You can check out some highlights from the podcast below:

On Vince McMahon and WWE going mainstream with a more entertainment product: “I don’t think it was a deal of ‘his wrestling against our wrestling, and we’re real wrestling, and he’s not.’ The fact that they had Barry Windham on their team so to speak, and Ricky Steamboat on their team, and Mike Rotunda, to me showed me that they had great wrestlers. And Macho Man, Randy Savage.

“I think what the concern was, and rightfully so — you talked about all the territories. This was the end of the territories. And that’s why in ’83 when I first started, I feel fortunate that I was there when the territories were still running. But I felt they all felt, promoters inside wrestling, that Vince was out to put them out of business. Which he was, and which he did. So they were all right. There’s always been a… everybody is so nervous and so insecure. There’s a big insecurity in wrestling, with wrestlers and with promoters back then. That back then, wrestlers didn’t trust promoters because of payoffs. And then promoters didn’t trust each other because they all felt they were trying to cut in on their business. And Vince cut in on the business big time, didn’t he?”

On WWE’s superior television production: “It goes back to the point where Vince had the best-looking television show. And he went to all these markets that had local wrestling, and he said, ‘This is our product, this is how it looks. And this is their product, and this is how it looks.’ And if you’re a station manager, or the program director, you’re the one that decides, aside from network programming, what goes on your television station, you look at Vince and go, ‘Shoot, we can sell local time with this. This looks better.’ And thus, there they all went.

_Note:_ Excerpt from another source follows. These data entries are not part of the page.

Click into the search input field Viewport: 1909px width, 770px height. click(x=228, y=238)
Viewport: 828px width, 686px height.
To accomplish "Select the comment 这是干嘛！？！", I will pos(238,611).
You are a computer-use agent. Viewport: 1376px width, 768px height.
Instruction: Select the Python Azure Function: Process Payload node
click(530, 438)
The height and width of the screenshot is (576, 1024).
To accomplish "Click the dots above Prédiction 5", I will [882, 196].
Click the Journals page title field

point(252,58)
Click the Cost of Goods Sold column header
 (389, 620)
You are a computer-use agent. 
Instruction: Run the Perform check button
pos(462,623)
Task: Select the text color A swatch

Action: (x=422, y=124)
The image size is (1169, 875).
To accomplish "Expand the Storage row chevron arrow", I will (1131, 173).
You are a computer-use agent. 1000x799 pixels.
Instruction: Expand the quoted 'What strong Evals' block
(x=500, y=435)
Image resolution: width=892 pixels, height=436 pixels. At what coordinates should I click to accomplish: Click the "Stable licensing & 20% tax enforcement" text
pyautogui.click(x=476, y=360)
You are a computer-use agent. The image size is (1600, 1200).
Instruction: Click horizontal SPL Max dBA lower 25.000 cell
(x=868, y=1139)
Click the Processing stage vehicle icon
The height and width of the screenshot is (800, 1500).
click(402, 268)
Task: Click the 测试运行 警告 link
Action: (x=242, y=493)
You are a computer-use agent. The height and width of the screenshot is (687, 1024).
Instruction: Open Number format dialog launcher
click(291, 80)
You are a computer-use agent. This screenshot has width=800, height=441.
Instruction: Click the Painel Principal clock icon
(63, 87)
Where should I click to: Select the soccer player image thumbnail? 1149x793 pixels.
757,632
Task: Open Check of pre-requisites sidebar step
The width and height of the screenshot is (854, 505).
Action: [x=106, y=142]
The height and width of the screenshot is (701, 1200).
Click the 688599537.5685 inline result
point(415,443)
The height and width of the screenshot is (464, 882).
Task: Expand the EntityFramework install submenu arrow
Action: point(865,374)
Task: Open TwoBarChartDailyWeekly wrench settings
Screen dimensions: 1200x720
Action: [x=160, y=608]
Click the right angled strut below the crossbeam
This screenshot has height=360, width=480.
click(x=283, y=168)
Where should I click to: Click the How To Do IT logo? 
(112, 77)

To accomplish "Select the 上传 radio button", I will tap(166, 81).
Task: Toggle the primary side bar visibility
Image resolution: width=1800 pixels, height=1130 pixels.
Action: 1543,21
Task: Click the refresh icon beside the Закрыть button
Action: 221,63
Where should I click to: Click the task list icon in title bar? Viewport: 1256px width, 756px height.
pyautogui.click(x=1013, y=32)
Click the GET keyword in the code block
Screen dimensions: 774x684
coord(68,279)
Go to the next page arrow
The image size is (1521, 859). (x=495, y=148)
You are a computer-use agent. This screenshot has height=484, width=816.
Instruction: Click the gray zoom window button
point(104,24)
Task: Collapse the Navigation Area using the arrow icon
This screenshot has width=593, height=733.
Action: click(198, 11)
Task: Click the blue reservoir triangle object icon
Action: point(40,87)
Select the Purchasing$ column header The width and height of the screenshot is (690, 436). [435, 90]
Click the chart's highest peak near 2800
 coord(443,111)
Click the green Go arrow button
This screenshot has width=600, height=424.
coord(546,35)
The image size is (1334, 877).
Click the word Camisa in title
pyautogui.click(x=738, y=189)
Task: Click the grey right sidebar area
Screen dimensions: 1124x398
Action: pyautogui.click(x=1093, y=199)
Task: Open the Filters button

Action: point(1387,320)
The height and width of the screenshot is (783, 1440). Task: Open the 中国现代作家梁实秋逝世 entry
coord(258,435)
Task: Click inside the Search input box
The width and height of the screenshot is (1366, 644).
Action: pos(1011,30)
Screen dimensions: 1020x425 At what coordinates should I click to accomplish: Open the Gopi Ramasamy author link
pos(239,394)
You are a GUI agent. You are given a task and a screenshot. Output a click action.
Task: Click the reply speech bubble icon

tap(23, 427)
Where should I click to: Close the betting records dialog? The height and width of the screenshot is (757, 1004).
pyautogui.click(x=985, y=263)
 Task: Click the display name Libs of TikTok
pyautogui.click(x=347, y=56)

“So I think the feeling on the inside was, ‘Man, he’s out to put us out of business. Now he’s on a national level,’ right? And I remember — I don’t know when it happened. Probably happened before that, before this. But when I was in Jim Crockett Promotions, I shared an office with Sandy Scott. And Gene Anderson was across the hall from us, and in the corner was Jimmy Crockett, and across from him was Dusty Rhodes in an office, and David [Crockett] had an office. So we’re all kind of back there. When I think about it, wasn’t that cool to have an office back there? So anyway I was with Sandy, and we would do all these local promotions like in South Carolina, North Carolina, Virginia, West Virginia — the core part of Jim Crockett Promotions. And then Sandy told me, he said, ‘We’re going to start running on a national level.’ He said, ‘We’re going to compete against them. So some of the promos that you’re going to start doing now are for different cities that you’ve never done before.’ And I went, ‘Wow.’ So there was a war going on back in the ’80s, long before the Monday Night Wars in the ’90s. And it was Jim Crockett Promotions and Vince McMahon. I know before he passed away, you talked to Jimmy [Crockett], and they were not equipped to fight the war with Vince McMahon, although they tried and lost.”